January 15, 2024

Towards AGI: Making LLMs Better at Reasoning (1/2)

Techniques to make LLMs proficient in math and symbolic reasoning – by a former ML Engineer

Photo generate by DALL-E 3 with prompt ‘AI that can reason and looks like a mathematician’

In a latest news by Reuters, several OpenAI staff researchers wrote a letter to the board of directors warning them of a powerful AI discovery (potential AGI) from an internal project named Q-Star that they said could threaten humanity. The letter claims that the AI can already solve grade-school level math problems better than humans. But how can math proficiency lead to AGI? A machine that can perform mathematics beyond rote memorization should, in theory, be able to learn to do other tasks that build on existing information, such as writing computer code or drawing conclusions from a news article, remarkably well. Currently, GPTs are poor at successfully breaking down math problems, especially the complex ones. But haven’t we all used chatGPT for calculating those IRRs and ROIs for our study and work assignments? It sometimes does the job because GPTs have memorised the formulae (ROI = Profits / Cost) from the petabytes of data they are pre-trained on! As a former Machine Learning Engineer who has built e-commerce customer support bots, I have tried hard, often unsuccessfully, to make chatbots better at answering queries that require mathematical and commonsense reasoning. This blog is an attempt to combine my past experience with the cutting-edge research by research labs at OpenAI, Deepmind, and Microsoft. If you are trying to make your LLMs more skilled at reasoning or are simply curious about the next paradigm shift in LLMs, keep reading! In this article, I propose an LLM architecture including data processing, prompting, and Reinforcement Learning techniques to create a customer support bot that is capable of answering customer queries that require mathematical, commonsense, and symbolic reasoning. A typical chatbot receives thousands of these daily. Let’s see some examples-

How much would I save annually if I switch to an annual Prime membership from a monthly one?
What can I expect my refund and how much will it be?
I need 150 units of a product for a bulk order. Is there a discount, and what is the total cost?

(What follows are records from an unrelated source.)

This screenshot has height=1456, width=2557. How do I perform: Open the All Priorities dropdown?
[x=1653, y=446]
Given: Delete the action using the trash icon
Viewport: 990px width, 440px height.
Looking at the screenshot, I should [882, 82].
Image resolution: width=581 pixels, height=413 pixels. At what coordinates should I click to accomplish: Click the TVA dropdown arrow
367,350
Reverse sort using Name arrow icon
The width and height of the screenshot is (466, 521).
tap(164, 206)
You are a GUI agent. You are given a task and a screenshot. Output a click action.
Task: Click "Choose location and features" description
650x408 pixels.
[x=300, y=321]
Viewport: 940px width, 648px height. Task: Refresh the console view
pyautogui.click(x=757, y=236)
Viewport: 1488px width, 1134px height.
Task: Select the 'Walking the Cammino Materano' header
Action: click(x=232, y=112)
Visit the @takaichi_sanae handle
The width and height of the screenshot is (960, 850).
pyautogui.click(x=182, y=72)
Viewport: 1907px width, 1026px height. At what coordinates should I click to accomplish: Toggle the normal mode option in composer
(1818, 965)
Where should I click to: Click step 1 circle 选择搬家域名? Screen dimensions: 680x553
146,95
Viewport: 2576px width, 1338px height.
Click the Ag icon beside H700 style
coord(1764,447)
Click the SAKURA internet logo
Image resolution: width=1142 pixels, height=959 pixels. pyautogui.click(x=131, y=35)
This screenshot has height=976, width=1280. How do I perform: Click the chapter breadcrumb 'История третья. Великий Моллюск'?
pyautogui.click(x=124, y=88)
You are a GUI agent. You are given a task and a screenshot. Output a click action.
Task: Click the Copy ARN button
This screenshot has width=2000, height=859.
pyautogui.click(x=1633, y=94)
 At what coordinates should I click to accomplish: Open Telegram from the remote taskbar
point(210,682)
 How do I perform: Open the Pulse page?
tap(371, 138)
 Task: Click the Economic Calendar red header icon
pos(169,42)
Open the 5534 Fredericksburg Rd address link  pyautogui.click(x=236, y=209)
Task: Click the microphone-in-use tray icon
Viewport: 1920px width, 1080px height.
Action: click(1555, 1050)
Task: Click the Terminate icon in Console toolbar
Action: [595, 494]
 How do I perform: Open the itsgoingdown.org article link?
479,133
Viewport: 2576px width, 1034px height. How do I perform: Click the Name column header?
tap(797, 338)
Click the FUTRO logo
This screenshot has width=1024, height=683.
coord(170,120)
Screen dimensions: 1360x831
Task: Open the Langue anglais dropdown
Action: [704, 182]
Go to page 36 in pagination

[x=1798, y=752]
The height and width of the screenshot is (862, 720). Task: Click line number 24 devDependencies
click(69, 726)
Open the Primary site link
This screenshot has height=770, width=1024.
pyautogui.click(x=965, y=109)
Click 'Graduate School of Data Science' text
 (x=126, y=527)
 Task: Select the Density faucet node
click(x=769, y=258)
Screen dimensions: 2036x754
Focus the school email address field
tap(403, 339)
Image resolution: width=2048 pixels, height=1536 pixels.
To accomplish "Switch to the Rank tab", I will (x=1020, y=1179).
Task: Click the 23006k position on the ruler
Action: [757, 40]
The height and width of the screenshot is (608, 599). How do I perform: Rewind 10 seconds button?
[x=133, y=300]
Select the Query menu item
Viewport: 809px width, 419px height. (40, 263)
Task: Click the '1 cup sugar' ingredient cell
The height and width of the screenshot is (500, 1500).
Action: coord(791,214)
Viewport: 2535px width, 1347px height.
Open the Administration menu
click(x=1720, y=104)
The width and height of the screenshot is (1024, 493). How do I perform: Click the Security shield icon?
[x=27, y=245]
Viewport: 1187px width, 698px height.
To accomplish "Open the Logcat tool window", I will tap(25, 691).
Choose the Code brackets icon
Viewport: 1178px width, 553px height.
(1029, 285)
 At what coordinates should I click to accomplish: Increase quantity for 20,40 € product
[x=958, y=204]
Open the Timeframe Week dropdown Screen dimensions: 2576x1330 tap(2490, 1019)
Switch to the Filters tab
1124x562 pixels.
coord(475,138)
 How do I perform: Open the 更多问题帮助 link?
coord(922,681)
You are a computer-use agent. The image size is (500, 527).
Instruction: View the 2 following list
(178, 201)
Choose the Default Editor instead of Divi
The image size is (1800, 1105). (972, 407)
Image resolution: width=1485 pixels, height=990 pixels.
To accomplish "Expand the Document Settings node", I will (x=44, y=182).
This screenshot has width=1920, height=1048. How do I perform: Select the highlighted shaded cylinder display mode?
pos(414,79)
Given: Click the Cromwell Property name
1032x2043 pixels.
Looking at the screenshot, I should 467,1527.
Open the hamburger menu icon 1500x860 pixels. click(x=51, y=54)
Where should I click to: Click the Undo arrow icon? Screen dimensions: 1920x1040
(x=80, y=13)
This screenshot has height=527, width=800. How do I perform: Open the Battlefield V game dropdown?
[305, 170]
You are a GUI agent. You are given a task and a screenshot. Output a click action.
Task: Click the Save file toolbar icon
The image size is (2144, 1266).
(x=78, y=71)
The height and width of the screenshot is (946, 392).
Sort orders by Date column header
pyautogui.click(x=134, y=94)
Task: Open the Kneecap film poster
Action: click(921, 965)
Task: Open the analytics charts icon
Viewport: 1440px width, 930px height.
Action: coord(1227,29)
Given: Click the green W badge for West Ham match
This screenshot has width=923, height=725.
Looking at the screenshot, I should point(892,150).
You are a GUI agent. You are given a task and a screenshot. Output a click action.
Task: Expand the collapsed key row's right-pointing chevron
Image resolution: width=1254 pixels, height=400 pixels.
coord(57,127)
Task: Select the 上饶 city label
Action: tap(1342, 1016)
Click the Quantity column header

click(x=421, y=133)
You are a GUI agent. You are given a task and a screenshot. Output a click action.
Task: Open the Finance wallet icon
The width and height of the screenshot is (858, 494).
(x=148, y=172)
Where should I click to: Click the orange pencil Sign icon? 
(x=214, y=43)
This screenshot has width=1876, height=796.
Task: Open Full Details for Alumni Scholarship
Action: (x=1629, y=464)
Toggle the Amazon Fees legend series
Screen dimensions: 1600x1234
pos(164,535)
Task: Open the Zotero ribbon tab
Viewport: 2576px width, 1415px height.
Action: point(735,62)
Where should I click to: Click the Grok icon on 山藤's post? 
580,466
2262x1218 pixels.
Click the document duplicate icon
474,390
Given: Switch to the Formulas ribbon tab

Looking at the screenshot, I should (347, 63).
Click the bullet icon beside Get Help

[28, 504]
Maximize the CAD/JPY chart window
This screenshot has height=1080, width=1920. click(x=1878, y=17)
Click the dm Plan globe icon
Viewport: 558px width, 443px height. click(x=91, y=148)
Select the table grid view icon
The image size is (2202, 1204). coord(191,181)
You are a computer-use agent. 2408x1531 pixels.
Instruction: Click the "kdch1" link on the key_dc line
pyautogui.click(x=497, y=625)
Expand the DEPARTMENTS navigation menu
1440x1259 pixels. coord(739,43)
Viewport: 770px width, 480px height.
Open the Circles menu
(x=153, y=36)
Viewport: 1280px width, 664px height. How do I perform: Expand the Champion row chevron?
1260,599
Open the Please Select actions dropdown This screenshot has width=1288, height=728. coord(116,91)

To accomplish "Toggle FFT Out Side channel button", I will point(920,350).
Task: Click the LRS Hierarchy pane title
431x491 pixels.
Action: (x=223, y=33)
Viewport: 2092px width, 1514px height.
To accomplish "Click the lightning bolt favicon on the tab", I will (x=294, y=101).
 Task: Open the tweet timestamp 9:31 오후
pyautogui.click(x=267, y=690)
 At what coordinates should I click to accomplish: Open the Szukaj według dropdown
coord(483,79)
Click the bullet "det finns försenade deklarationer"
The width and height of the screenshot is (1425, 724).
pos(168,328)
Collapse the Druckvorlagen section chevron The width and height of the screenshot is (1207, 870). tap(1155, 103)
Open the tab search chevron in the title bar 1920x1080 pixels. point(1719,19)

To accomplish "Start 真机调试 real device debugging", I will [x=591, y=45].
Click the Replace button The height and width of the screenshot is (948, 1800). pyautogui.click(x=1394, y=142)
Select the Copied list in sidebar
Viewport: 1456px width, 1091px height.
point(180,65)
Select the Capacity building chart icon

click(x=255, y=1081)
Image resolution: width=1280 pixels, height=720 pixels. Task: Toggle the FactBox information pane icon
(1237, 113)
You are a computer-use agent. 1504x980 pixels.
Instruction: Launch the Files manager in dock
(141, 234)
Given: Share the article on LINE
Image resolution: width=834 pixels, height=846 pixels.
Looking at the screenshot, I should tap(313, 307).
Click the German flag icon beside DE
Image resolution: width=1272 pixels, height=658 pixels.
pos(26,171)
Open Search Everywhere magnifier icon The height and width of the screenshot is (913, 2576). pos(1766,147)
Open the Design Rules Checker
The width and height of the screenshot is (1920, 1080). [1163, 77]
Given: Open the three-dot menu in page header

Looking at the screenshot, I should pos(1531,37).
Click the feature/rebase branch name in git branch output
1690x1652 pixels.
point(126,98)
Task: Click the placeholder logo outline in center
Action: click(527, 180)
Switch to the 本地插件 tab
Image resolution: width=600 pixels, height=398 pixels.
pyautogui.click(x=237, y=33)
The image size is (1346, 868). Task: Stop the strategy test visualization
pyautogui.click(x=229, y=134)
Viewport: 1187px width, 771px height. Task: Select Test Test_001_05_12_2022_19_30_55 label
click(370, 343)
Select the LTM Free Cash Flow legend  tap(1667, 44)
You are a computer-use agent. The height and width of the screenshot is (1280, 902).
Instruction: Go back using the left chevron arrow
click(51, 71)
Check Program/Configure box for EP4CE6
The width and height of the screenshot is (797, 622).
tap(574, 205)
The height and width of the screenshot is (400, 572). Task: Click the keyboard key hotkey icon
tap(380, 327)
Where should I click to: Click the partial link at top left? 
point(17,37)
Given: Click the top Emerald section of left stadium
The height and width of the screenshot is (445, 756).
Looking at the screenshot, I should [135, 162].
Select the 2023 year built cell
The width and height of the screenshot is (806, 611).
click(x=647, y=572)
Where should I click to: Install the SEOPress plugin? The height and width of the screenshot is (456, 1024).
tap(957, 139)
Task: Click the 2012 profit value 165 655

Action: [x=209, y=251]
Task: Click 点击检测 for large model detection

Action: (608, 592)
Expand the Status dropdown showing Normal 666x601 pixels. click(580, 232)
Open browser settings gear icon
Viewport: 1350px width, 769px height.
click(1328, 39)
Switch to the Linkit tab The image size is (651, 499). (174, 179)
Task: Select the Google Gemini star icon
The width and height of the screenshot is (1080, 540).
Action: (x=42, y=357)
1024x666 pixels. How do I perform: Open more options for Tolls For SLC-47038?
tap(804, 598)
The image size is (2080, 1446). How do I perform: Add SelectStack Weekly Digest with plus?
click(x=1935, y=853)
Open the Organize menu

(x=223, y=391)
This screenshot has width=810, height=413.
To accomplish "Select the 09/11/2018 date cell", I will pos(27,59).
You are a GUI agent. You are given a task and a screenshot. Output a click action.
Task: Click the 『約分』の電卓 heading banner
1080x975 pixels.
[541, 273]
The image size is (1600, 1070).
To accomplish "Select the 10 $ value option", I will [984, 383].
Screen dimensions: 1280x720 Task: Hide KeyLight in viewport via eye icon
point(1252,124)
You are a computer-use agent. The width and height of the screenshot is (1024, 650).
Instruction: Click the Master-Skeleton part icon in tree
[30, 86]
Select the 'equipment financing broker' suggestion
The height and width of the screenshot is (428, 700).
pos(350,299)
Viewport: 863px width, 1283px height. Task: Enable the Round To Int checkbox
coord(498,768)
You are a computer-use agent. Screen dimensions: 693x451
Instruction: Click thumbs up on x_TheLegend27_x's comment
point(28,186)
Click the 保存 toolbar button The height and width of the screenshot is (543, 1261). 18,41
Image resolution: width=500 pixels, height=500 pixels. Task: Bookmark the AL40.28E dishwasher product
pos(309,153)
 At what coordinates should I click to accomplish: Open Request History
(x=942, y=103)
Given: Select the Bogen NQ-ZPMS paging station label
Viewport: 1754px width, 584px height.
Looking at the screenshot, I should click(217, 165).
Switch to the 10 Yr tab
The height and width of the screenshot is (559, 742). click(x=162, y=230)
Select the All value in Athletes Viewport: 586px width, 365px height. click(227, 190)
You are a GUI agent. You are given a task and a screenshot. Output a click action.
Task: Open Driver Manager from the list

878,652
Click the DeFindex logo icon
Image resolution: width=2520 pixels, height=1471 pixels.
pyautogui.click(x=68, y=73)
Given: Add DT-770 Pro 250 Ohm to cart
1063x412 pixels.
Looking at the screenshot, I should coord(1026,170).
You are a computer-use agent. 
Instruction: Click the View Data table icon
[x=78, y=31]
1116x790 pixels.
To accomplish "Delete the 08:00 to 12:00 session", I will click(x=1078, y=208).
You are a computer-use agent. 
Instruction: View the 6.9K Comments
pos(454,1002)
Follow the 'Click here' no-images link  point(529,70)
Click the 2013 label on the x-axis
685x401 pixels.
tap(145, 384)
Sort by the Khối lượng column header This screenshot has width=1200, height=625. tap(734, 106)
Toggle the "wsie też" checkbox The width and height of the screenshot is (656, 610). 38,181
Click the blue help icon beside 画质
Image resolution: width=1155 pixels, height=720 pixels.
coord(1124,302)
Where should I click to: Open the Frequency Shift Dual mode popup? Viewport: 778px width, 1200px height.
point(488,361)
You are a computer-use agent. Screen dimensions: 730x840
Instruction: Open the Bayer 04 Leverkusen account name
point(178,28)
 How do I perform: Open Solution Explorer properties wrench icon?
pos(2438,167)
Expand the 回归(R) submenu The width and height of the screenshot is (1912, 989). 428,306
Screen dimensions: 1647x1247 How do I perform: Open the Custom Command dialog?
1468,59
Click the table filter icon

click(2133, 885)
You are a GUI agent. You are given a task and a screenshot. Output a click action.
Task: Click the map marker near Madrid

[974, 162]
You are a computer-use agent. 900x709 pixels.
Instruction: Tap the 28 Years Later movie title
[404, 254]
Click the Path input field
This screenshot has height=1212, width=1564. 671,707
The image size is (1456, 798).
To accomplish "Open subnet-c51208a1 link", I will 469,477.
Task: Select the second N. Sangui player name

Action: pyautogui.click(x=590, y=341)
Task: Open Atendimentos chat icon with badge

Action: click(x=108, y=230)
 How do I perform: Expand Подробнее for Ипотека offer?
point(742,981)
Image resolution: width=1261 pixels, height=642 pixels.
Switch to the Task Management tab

RLHF — Its all in the basics !

Reinforcement Learning with Human Feedback (RLHF) is one of the fundamental processes that enables LLMs to reason the world around them. Let’s visualize how RLHF works — say, we want to train a chatbot capable of human like reasoning and conversation. The system visualized as an RL model would look something like below-

Customer support chatbot imagined as a Reinforcement Learning System

While we can spend hours on the science behind RLHF, we will focus on how it lends LLMs the ability to reason. The trick is in the Reward Model (or RM) that helps score each response by the chatbot indicating how ‘aligned’ the output is with the expected behaviour coded through manual labeling of the dataset. These scores lie between 0 to 1 with 1 indicating the perfect human-like response. Train the system long enough with RM’s feedback and chatbot’s responses will start mimicking that of humans. To build reasoning capabilities, train the model on data that contains logical deduction and reasoning-based situations including CommonsenseQAstrategyQASQuAD (Stanford Question Answering Dataset), and Quora Questions PairsOpenAI’s InstructGPT introduced the effectiveness of this methodology to the world. Lets see some examples of training prompts and their desired output responses ( written by an annotator for training)-

Q: Roger has 5 tennis balls. He buys 2 more cans of tennis balls. Each can has 3 tennis balls. How many tennis balls does he have now? (Math Word Problems)

A: Roger has 11 tennis balls.

Q: Yes or no: Would a pear sink in water? (Strategy / Common Sense)

A: No

Q: Take the last letters of the words in “Lady Gaga” and concatenate them. (Symbolic reasoning)

A: Lady Gaga → y and a → “ya”

But just training on reasoning based Q&As is not enough. Next we will modify this architecture to build an LLM pipeline that is capable of human-level reasoning on math and commonsense / strategy related questions. These techniques by leading AI research labs including Deepmind, OpenAI, and Microsoft has proven to take the problem solving accuracy on GSM8K (Grade School Math dataset) from 18% to 80%+ since 2021!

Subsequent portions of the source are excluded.